▶ **What to do**: Without including any picture, return the complete set of records exactly.
*** Opening Data for this exercise ***
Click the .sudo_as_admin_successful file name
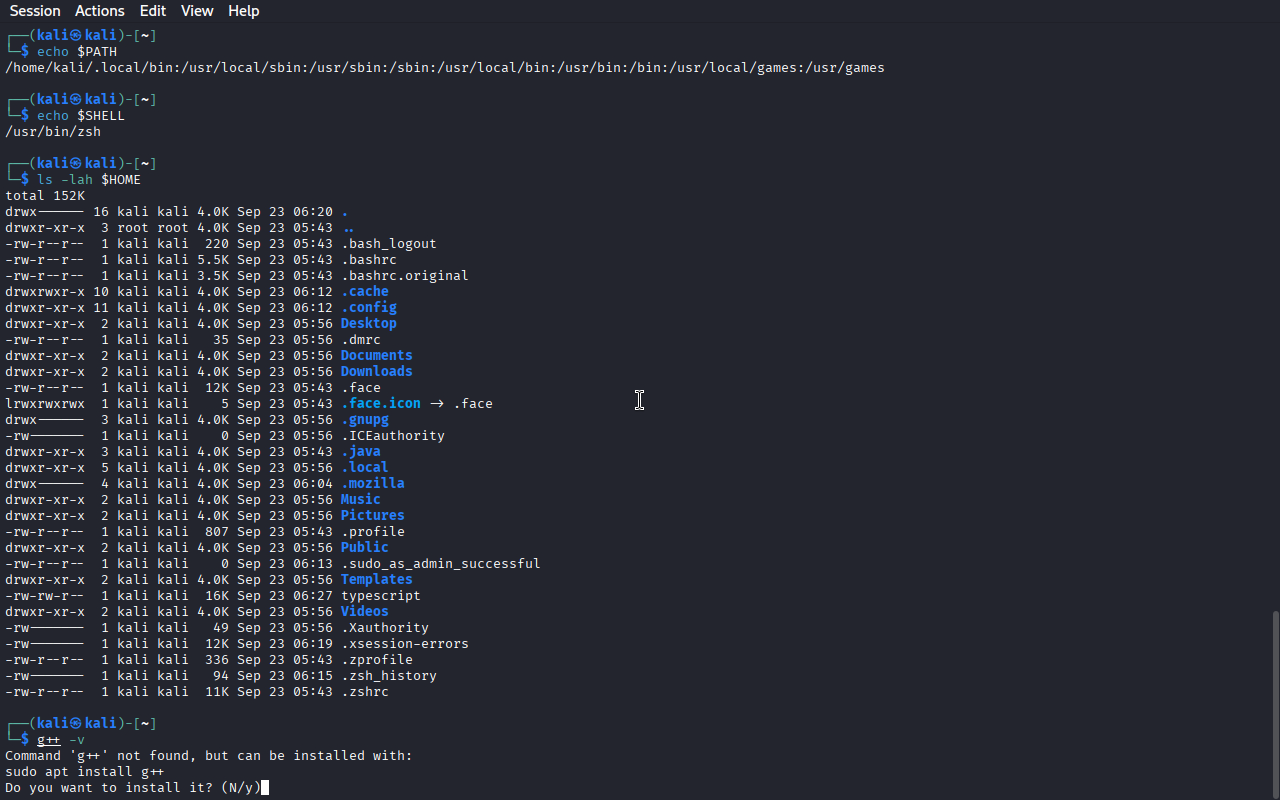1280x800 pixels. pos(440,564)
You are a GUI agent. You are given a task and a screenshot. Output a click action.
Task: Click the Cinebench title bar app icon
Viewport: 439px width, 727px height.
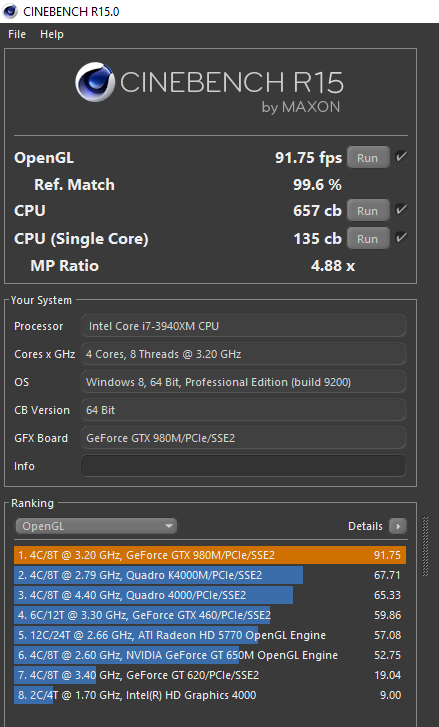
*** Closing Data for this exercise ***
▶ **Solution to this exercise**:
Click the .sudo_as_admin_successful file name
1280x800 pixels. pos(440,564)
You are a GUI agent. You are given a task and a screenshot. Output a click action.
Task: Click the Cinebench title bar app icon
Viewport: 439px width, 727px height.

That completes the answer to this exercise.